Medical disclaimer: 

All content found on Arthritis Life public channels was created for generalized informational purposes only. The content is not intended to be a substitute for professional medical advice, diagnosis, or treatment.

Links mentioned in this post:

  • ABCs of OT post: ulnar drift (link to)
  • Yoga – when are you measuring flexibility versus joint instability? (to link to article)
  • Article to learn more about ulnar drift

Cheryl’s Arthritis Life website and socials: 

Corinne’s Mobile OT Wellness Group website & Socials:

Arthritis Life Program Links

Join the waitlist for Rheum to THRIVE,  6-month education and support program Cheryl created to help people with rheumatic disease go from overwhelmed, confused and alone to confident, supported and connected. The next group starts in Spring 2022!

Rheumatoid Arthritis Roadmap, a self-paced online course Cheryl created that teaches you how to confidently manage your physical, social and emotional life with rheumatoid arthritis. 

Full Video Transcript

Cheryl:

Hi everyone. This is Cheryl Crow. I am a patient with rheumatoid arthritis. And I’m also an occupational therapist and I run the patient education and empowerment company, Arthritis Life. And today I have Corinne with me. Do you want to introduce yourself?

## Material provided
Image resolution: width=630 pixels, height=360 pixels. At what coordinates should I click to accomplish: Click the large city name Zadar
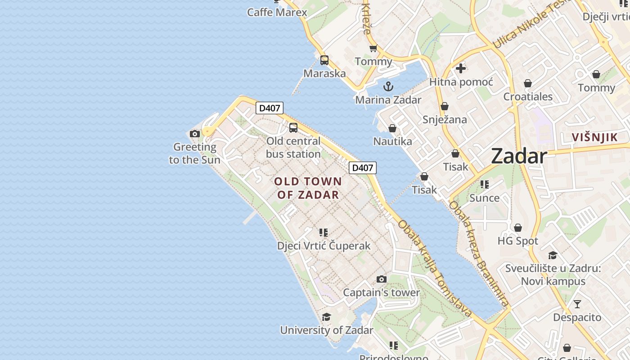pyautogui.click(x=519, y=156)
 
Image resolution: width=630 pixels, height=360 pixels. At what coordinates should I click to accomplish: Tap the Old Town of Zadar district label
pyautogui.click(x=308, y=188)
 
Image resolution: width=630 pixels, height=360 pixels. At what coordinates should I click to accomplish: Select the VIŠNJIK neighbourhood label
pyautogui.click(x=594, y=137)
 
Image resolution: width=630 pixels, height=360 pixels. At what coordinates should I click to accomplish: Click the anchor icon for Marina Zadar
pyautogui.click(x=388, y=86)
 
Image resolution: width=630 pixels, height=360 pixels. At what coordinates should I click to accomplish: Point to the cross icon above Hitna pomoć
pyautogui.click(x=461, y=68)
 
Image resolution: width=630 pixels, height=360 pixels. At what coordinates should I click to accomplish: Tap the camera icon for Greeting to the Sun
pyautogui.click(x=195, y=134)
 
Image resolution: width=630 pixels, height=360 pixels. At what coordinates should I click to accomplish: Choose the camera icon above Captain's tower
pyautogui.click(x=382, y=279)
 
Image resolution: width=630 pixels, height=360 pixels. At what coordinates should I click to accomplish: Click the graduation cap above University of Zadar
pyautogui.click(x=326, y=317)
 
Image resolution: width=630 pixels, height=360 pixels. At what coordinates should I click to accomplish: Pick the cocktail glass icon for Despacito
pyautogui.click(x=577, y=304)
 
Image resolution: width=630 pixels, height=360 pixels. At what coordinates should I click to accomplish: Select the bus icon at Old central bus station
pyautogui.click(x=293, y=128)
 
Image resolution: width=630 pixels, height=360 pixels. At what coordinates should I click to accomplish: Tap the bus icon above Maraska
pyautogui.click(x=324, y=60)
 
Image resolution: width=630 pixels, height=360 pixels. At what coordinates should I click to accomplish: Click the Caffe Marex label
pyautogui.click(x=277, y=12)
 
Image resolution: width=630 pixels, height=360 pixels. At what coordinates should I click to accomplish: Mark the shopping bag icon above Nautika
pyautogui.click(x=392, y=129)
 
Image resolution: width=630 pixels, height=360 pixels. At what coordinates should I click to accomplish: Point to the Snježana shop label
pyautogui.click(x=445, y=120)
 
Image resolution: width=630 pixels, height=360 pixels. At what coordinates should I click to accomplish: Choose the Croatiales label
pyautogui.click(x=528, y=96)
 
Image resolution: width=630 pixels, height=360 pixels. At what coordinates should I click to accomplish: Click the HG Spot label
pyautogui.click(x=518, y=241)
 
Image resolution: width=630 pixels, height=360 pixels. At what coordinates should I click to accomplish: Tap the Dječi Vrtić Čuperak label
pyautogui.click(x=324, y=246)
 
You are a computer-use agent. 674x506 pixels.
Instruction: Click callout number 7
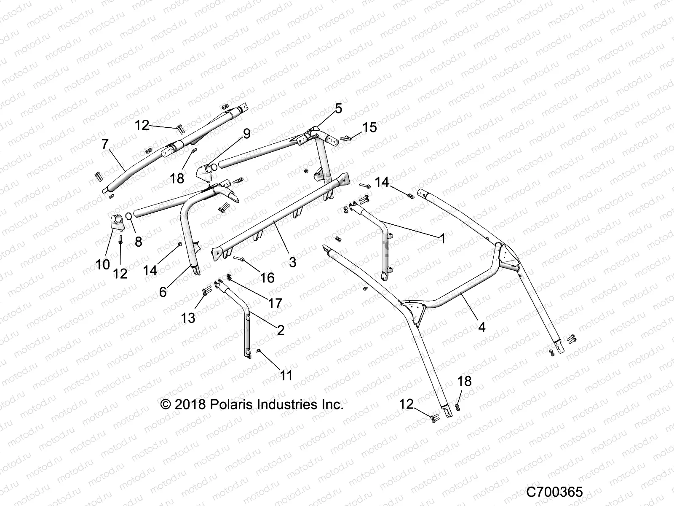[105, 145]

## Apply what you read
[a] In her opening remarks in the arthritis video transcript, how does Cheryl describe herself? List each of those self-descriptions.
[b] Carry on the arthritis video transcript from the point where it stops.
The rows above are separate material and have no connection to the arthritis page.

## Responses
[a]
- A patient with rheumatoid arthritis
- An occupational therapist
- The person who runs the patient education and empowerment company Arthritis Life

[b]
Corrine:

Yes. My name is Corrine. I’m an occupational therapist in Virginia specialized in hand therapy, and I’m the owner of Mobile OT and Wellness group. I do in person and virtual visits. I go into people’s home and bring basically outpatient hand therapy into the home. That’s

Cheryl:

That’s so cool. That’s really exciting. And this is my hand. We have this very creative idea today. We’re going to be talking about different kinds of hand stretches and exercises to do if you have rheumatoid arthritis. But very quickly, first, I just wanted to say if you’re not sure, what is an occupational therapist versus a physical therapist? When it comes to hand therapy and hand stretches, there is a lot of overlap, not going to lie. A physical therapist might tell you some very similar stretches to an occupational therapist.

Cheryl:

But our goal at the end of the day, I like to say if I could rename occupational therapy, it would be life skills therapy. Because our goal is always about helping you function in your daily life. So though we’re talking about this hand by itself today, in OT, in a real session, we’d be talking about, “Okay. How does your hand hold the computer mouse? Is there a different way to do it?” I actually have a… This is my travel mouse, but at my regular work setting, I have my upright one. So you’re looking at your actual daily activities. How do you hold a knife? How do you do your makeup? Really drilling down to this specifics of your life, and that’s kind of what separates occupational therapy.

Cheryl:

But today that we are just going to be going over some general exercises. But as a medical disclaimer, nothing that we say today is going to supersede or take precedence over what your individual health team recommends for you. This is just a demonstration of some of the stretches on a real patient with rheumatoid arthritis. I’m going to put my left hand so you could see my left hand as well. What does it look like on a real patient? Because I don’t know about you guys, but when I see things like demonstrations, I always kind of want to know what would it look like on me? Did you want to add anything Corrine about that disclaimer or anything else?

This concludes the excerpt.